LONDON: Gold prices steadied on Monday but remained poised for their worst monthly showing since September as the US Federal Reserve’s plans for interest rate hikes boosted the dollar, driving away bullion investors.
Spot gold was last down 0.1% at $1,788.77 per ounce by 1015 GMT. US gold futures rose 0.2% to $1,789.60.
“The Fed’s hawkishness is largely unmatched by other major central banks, strongly supporting the dollar, which represents quite a headwind for gold,” ActivTrades senior analyst Ricardo Evangelista said.
The dollar index eased slightly but is still en route to a monthly gain, limiting gold demand as a firmer greenback makes bullion more expensive for holders of other currencies.
The US Federal Reserve plans to raise interest rates in March on the assumption the economy will largely steer clear of fallout from the Omicron coronavirus variant and keep growing at a healthy clip.
Although gold is considered a hedge against inflation, interest rate hikes would raise the opportunity cost of holding non-yielding bullion.
Gold has lost about 2.1% so far this month, its most since September last year.
January provided quite a good example of what’s driving gold, Julius Baer analyst Carsten Menke said, adding that initially there was a positive performance on rising inflation fears and then the Fed and its view of a strong economy reversed this, and brought prices back below $1,800.

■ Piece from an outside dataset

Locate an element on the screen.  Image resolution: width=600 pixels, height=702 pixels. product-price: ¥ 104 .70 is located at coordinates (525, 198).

“Our base case is still that the global economy is in recovery mode, which means that there is no strong case for safe haven demand... and that’s why prices should move rather lower than higher, even though we don’t see a lot of downside.”
Spot palladium was up 1.7% at $2,416.37, with the auto-catalyst metal set for a monthly gain of nearly 28%, its best since February 2008.
Silver gained 0.4% to $22.50 an ounce, while platinum firmed 0.2% to $1,009.41.